Main Items of Imports
Before independence India was importing mainly consumer goods manufactured in the British industries, such as, medicine, cloths, electric goods, steel etc. It was a sort of forced import on her. But now India is importing goods with a view to her developmental needs. Items of India’s imports can be grouped broadly into three categories.
(a) Capital Goods. Machinery, manufactures of metals, transport equipment etc.
(b) Raw Materials and intermediate Goods. High fibre cotton, raw jute, chemicals, petroleum and lubricants, fertilisers etc.
(c) Consumption Goods. Cereals and cereal preparations, electric goods, medicines, cloth, paper etc.
In the post-independence era, the major items of India’s imports are: cereals and cereal preparations, cashewnuts, crude rubber, raw cotton, raw jute, edible oils, petroleum oil and lubricants, fertilisers and chemical products, iron and steel, non-ferrous metals, manufactures of metals and machinery, pearls and precious stones, paper and paper board etc.

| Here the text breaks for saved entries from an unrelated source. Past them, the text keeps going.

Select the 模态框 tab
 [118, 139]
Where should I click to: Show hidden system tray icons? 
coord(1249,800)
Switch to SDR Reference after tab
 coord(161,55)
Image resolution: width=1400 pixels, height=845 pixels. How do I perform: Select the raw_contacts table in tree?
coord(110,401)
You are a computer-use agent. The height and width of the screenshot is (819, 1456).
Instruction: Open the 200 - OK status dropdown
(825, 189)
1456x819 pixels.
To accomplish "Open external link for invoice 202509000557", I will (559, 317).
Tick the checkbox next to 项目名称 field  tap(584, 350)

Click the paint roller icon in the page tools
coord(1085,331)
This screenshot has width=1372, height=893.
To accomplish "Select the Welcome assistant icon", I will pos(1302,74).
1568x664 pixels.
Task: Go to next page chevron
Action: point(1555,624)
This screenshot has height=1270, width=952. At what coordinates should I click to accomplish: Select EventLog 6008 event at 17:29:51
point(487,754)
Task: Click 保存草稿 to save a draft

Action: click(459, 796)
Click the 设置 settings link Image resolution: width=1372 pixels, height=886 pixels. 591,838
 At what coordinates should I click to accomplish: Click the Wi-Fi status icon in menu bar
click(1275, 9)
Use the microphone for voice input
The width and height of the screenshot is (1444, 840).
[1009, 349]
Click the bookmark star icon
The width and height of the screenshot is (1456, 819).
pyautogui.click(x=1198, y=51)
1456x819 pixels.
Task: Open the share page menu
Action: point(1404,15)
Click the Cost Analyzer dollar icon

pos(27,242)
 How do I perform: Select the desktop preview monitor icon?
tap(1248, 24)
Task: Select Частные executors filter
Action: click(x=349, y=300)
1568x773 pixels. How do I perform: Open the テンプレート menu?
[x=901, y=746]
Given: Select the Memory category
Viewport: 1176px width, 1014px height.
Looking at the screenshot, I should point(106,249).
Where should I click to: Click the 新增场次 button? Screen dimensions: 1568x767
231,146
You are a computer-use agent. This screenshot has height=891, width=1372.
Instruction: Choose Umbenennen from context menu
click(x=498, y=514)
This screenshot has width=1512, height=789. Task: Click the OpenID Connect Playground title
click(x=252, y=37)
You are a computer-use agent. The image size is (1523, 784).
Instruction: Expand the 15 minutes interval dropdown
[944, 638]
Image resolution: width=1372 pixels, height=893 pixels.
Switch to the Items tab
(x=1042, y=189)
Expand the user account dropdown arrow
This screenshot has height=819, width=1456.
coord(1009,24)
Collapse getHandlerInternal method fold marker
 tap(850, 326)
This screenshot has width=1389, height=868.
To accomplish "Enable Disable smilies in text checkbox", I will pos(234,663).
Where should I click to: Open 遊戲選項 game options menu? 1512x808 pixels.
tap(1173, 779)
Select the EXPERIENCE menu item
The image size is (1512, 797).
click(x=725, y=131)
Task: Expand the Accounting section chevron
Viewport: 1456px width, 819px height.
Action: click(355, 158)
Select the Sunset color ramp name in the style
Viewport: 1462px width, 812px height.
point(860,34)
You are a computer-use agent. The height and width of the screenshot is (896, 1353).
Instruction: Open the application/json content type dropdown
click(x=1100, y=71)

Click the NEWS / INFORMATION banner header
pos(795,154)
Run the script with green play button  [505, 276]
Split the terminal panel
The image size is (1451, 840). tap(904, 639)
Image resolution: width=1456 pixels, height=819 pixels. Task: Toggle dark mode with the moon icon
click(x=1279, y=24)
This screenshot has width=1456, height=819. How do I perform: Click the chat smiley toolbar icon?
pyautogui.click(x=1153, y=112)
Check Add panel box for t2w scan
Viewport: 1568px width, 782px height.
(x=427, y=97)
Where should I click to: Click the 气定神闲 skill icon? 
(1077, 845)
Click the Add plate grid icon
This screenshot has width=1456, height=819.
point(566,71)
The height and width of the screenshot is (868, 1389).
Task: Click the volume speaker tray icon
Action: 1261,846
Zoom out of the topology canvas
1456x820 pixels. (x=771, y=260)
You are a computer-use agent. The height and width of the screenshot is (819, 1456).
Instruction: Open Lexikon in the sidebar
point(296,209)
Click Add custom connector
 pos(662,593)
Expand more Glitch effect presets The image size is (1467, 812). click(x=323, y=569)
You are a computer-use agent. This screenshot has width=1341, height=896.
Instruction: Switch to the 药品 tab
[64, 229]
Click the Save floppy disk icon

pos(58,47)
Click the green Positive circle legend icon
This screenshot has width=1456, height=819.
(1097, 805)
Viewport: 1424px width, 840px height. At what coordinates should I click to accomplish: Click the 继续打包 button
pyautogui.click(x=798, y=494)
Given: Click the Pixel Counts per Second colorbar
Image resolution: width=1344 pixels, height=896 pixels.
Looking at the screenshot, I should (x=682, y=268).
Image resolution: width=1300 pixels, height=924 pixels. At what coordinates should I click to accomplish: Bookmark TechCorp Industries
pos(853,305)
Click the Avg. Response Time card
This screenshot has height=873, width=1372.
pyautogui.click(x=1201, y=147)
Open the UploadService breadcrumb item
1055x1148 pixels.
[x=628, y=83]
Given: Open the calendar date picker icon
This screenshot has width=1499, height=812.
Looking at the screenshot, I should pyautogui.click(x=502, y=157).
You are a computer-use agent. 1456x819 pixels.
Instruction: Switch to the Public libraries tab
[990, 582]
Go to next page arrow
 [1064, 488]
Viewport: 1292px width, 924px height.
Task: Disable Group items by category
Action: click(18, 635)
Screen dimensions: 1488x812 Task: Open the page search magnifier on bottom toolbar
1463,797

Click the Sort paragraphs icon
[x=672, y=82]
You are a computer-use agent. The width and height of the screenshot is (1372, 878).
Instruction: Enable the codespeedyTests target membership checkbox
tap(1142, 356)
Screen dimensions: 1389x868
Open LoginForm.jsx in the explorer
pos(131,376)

When we look at the whole plan-period we find that the imports of some commodities have fallen while others have risen. Just after independence we were forced to import cereals and cereal preparations in order to solve our food problems. But after some time our food grains production has sufficiently risen. India became almost self-sufficient in the field of wheat and rice, especially after green revolution. Consequently the imports of cereals have been reduced. Similarly, with the increase in the production of cotton, its import has also come down. On the other, commodities whose imports were increased tremendously are petrol and petroleum-products, fertilisers, chemicals, metal products and machinery, pearls and precious stones etc. This change in the composition of imports indicates the process of economic development and industrialization in the country. It reveals that India’s imports have primarily increased because of her developmental needs. However, in spite of this, there are some items in our imports whose imports can be and should be curtailed. For this we have to increase country’s productive capacity and the use of indigenous goods. In 1950-51 India’s total imports were of Rs. 608 crores which-increased to Rs. 139000 crores in 1996-97. Thus in 1996-97 in comparison to 1950-51 our imports have become 228 times.
Main Items of Exports
Before independence the main items of India’s exports were raw materials and agricultural products for the use of industries of England, But after independence, the composition of India’s export has, remarkably, changed. Now we are exporting various types of manufacturing and engineering goods also. Items of India’s exports can be grouped, broadly into four categories:
(a) Agricultural and Allied Products. Tea, coffee cashew kernels, spices, raw jute, tobacco, fish and fish preparations, rice, oil cakes,fruits and vegetables etc.
(b) Ores and Minerals. Manganese, mica, iron ore etc.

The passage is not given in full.